# EXERCISE TASK
Give these records as a two-column CSV with the columns instruction and response. Each record gets one row with its text and its answer, each in a single quoted field with line breaks replaced by spaces, and the pictures are left out.

* Begin *

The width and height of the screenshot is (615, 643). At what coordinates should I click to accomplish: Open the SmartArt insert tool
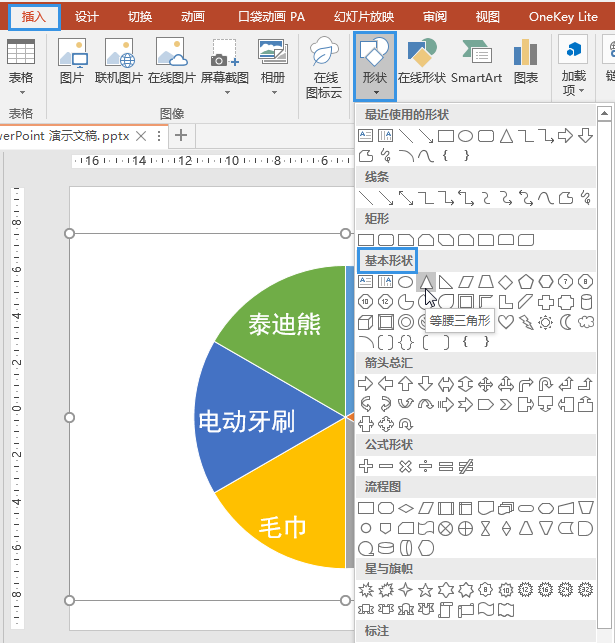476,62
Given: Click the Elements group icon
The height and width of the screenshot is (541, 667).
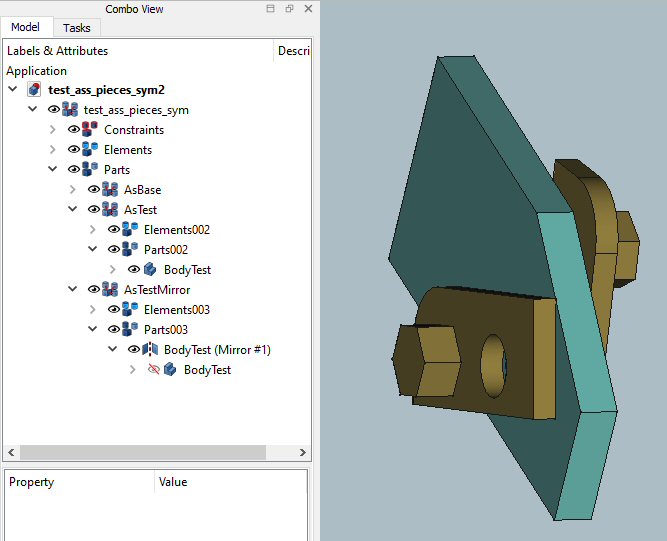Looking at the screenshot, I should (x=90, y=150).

* End *

# WRITTEN ANSWER
instruction,response
"The width and height of the screenshot is (615, 643). At what coordinates should I click to accomplish: Open the SmartArt insert tool","476,62"
"Given: Click the Elements group icon The height and width of the screenshot is (541, 667).","Looking at the screenshot, I should (x=90, y=150)."